→ Exercise objective:
All the entries need to be quoted exactly, apart from the pictures, which you should drop.

→ Source data:

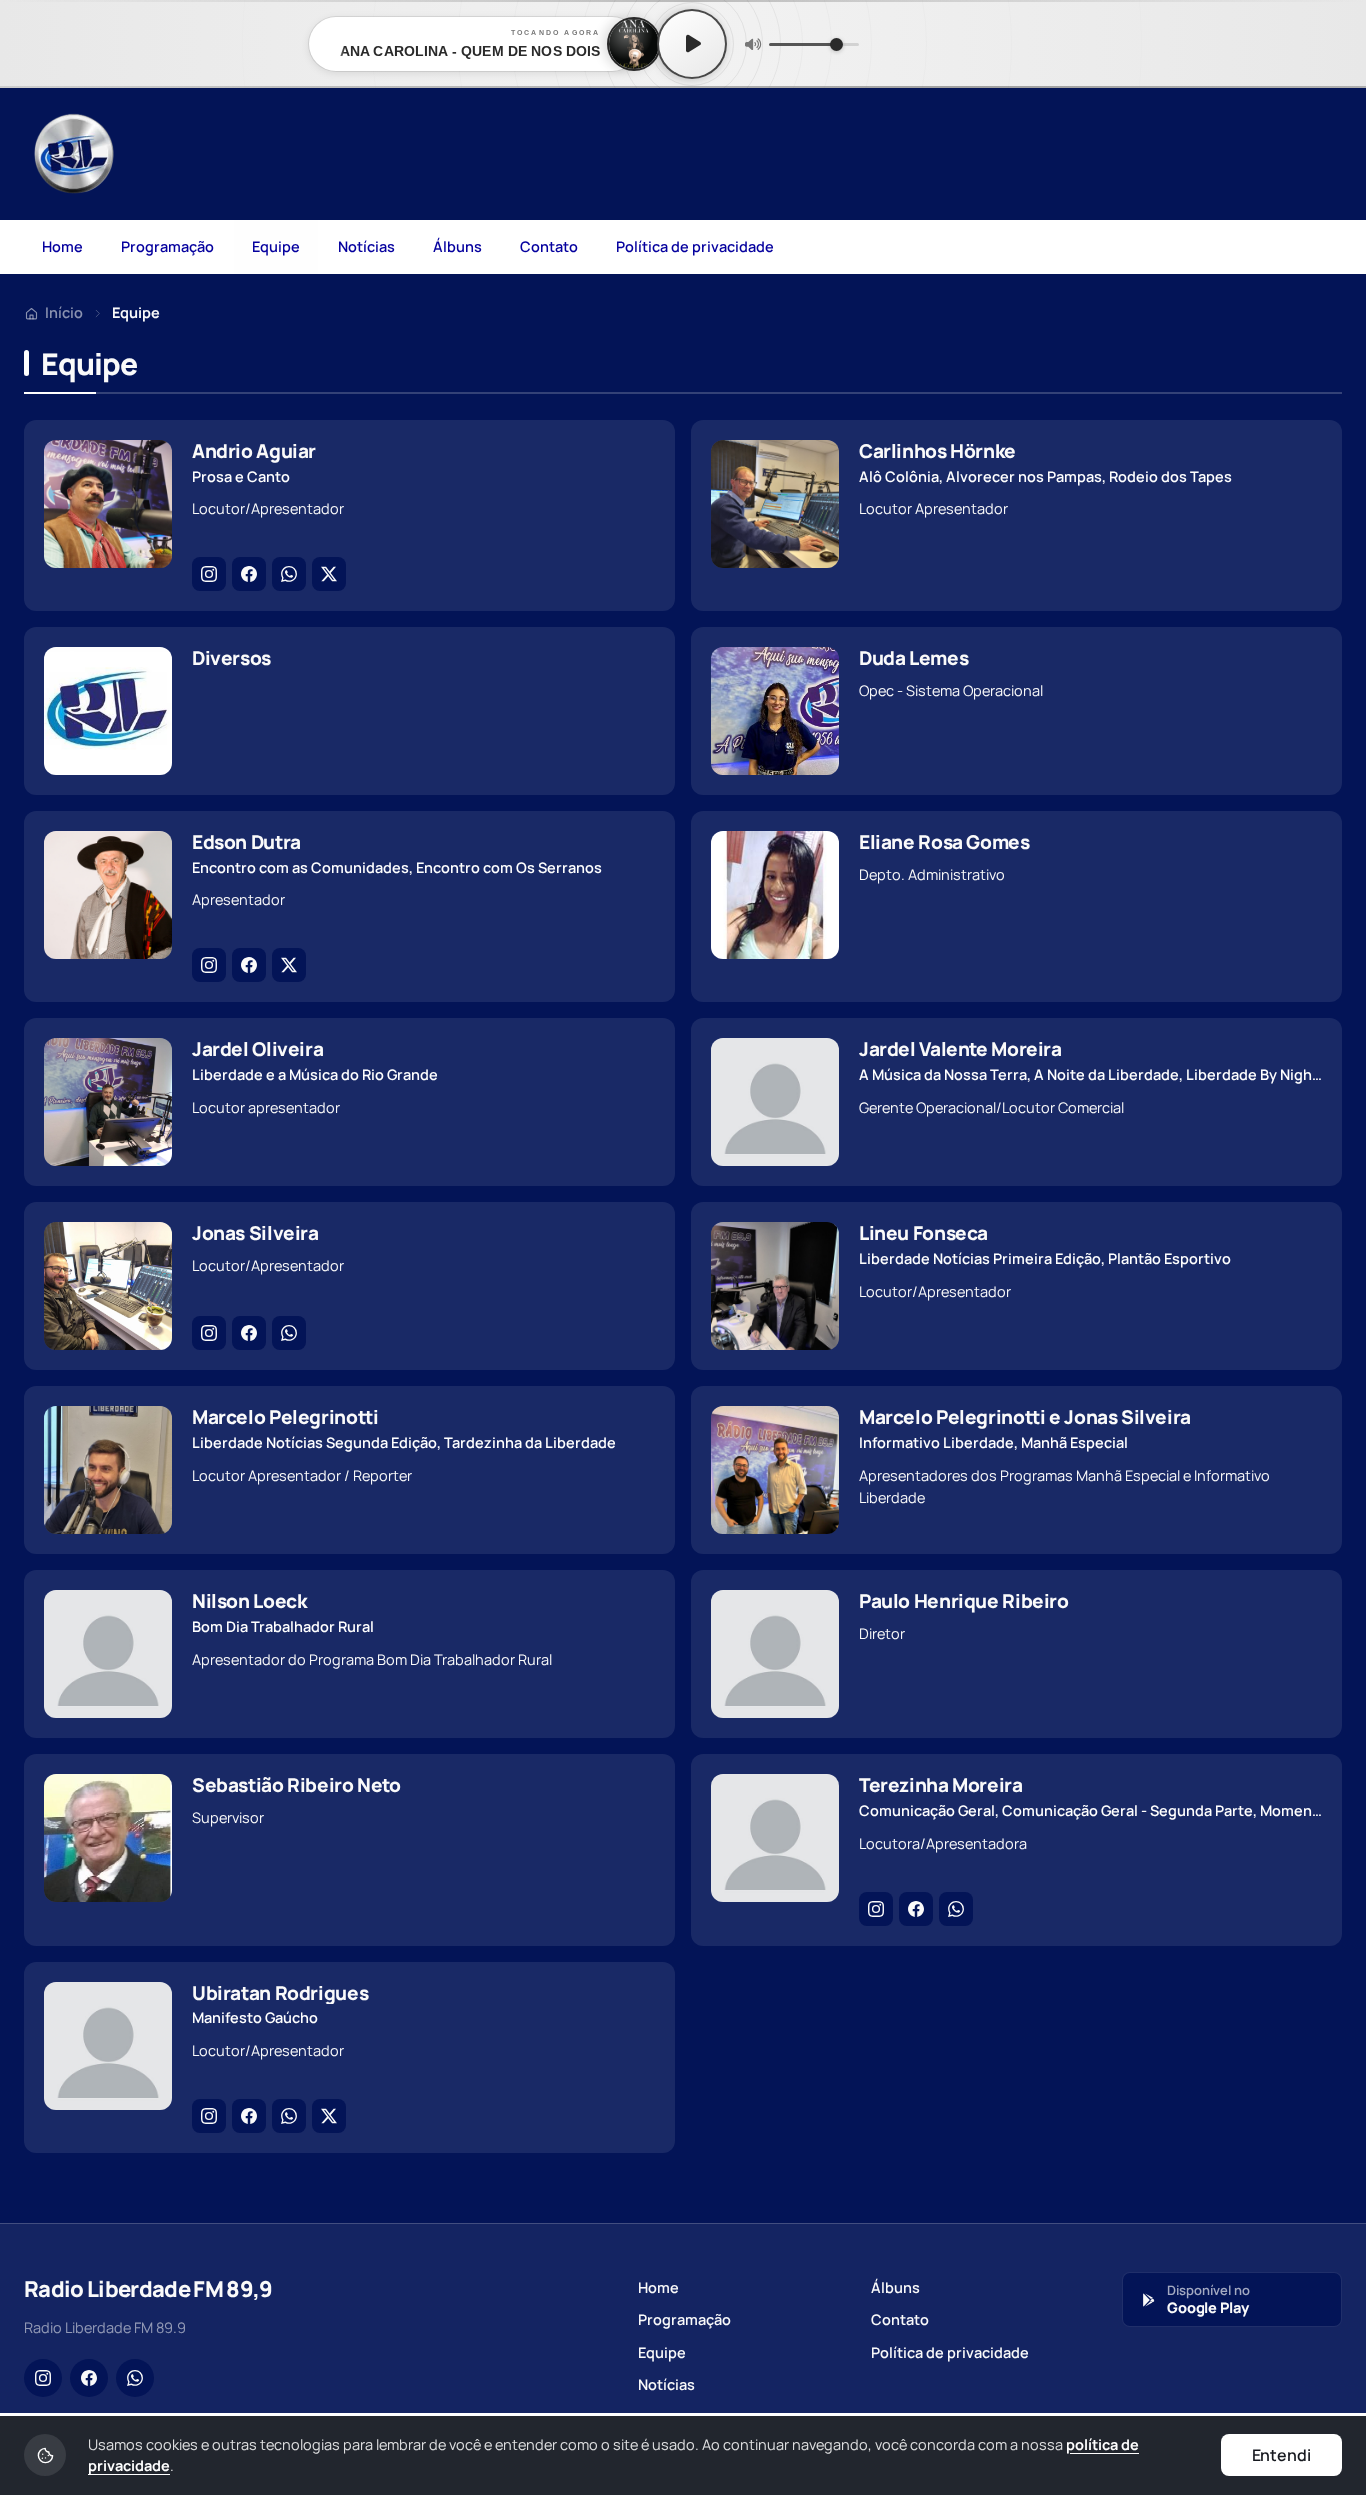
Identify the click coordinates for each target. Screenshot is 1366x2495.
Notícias (366, 246)
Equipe (276, 246)
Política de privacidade (695, 246)
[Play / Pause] (692, 44)
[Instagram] (209, 574)
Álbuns (457, 246)
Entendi (1281, 2455)
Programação (167, 246)
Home (62, 246)
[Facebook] (249, 574)
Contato (549, 246)
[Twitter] (329, 574)
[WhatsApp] (289, 574)
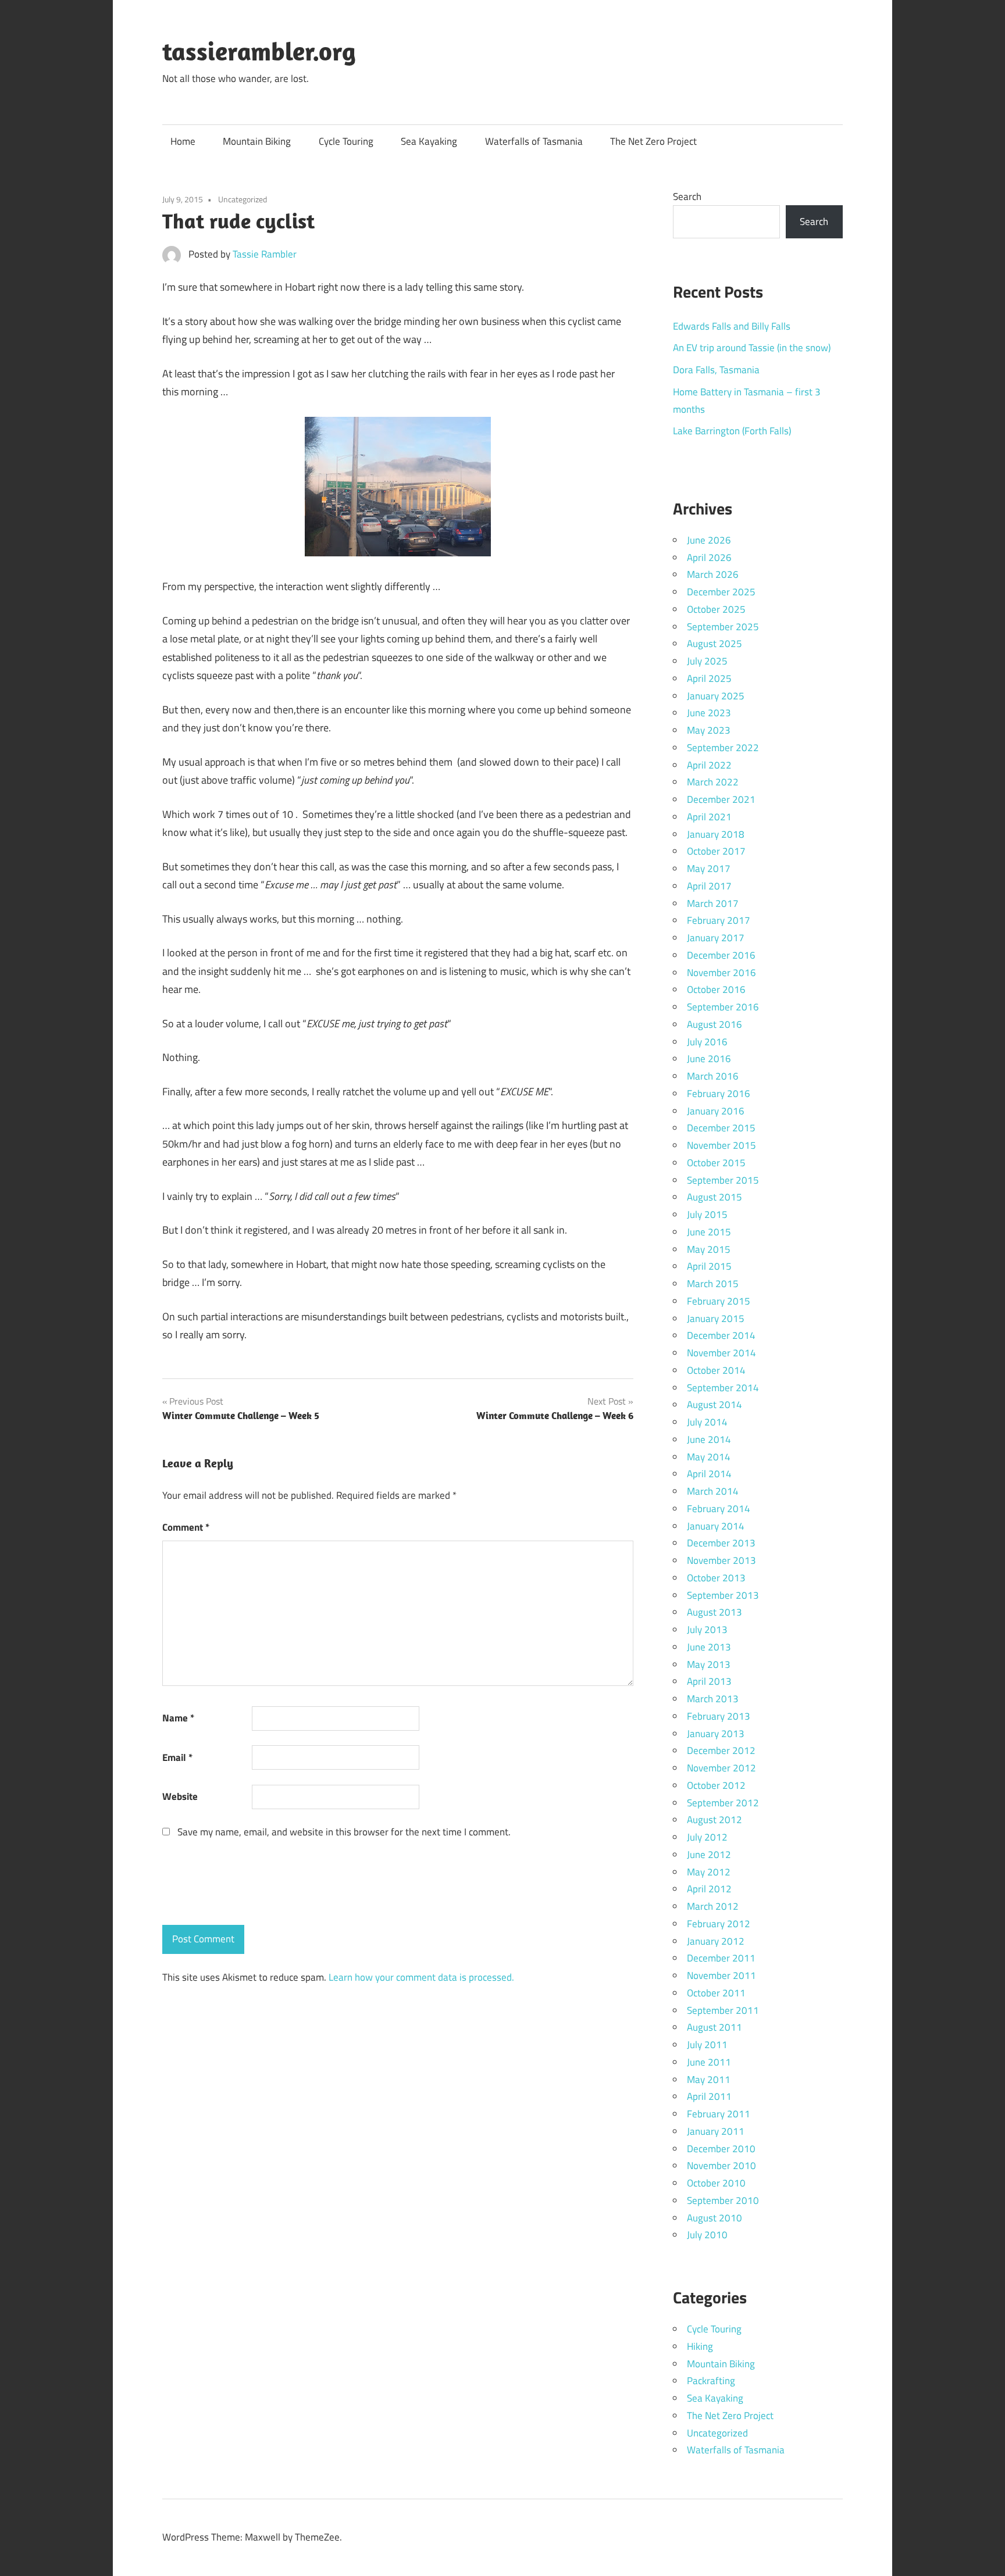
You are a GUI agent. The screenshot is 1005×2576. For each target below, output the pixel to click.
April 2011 (709, 2096)
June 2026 (709, 540)
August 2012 (714, 1819)
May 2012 (708, 1872)
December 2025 (721, 591)
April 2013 (709, 1681)
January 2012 (715, 1941)
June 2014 (709, 1439)
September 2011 (723, 2010)
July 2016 (707, 1041)
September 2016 (723, 1006)
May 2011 (708, 2079)
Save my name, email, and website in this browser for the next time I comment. (344, 1831)
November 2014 (721, 1352)
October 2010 (716, 2183)
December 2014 (721, 1335)
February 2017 (718, 920)
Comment (185, 1527)
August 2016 (714, 1024)
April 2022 (709, 765)
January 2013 (715, 1733)
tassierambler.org (259, 51)
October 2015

→ Exercise response:
Identify the click coordinates for each target. Screenshot is 1366x2495.
Notícias (366, 246)
Equipe (276, 246)
Política de privacidade (695, 246)
[Play / Pause] (692, 44)
[Instagram] (209, 574)
Álbuns (457, 246)
Entendi (1281, 2455)
Programação (167, 246)
Home (62, 246)
[Facebook] (249, 574)
Contato (549, 246)
[Twitter] (329, 574)
[WhatsApp] (289, 574)
You are a GUI agent. The screenshot is 1005×2576. For each target below, output the pixel to click.
April 2011 (709, 2096)
June 2026 (709, 540)
August 2012 (714, 1819)
May 2012 (708, 1872)
December 2025 (721, 591)
April 2013 (709, 1681)
January 2012 (715, 1941)
June 2014 (709, 1439)
September 2011 (723, 2010)
July 2016 (707, 1041)
September 2016 (723, 1006)
May 2011 (708, 2079)
Save my name, email, and website in this browser for the next time I comment. (344, 1831)
November 2014 (721, 1352)
October 2010 (716, 2183)
December 2014 (721, 1335)
February 2017 (718, 920)
Comment (185, 1527)
August 2016 (714, 1024)
April 2022 (709, 765)
January 2013 (715, 1733)
tassierambler.org (259, 51)
October 2015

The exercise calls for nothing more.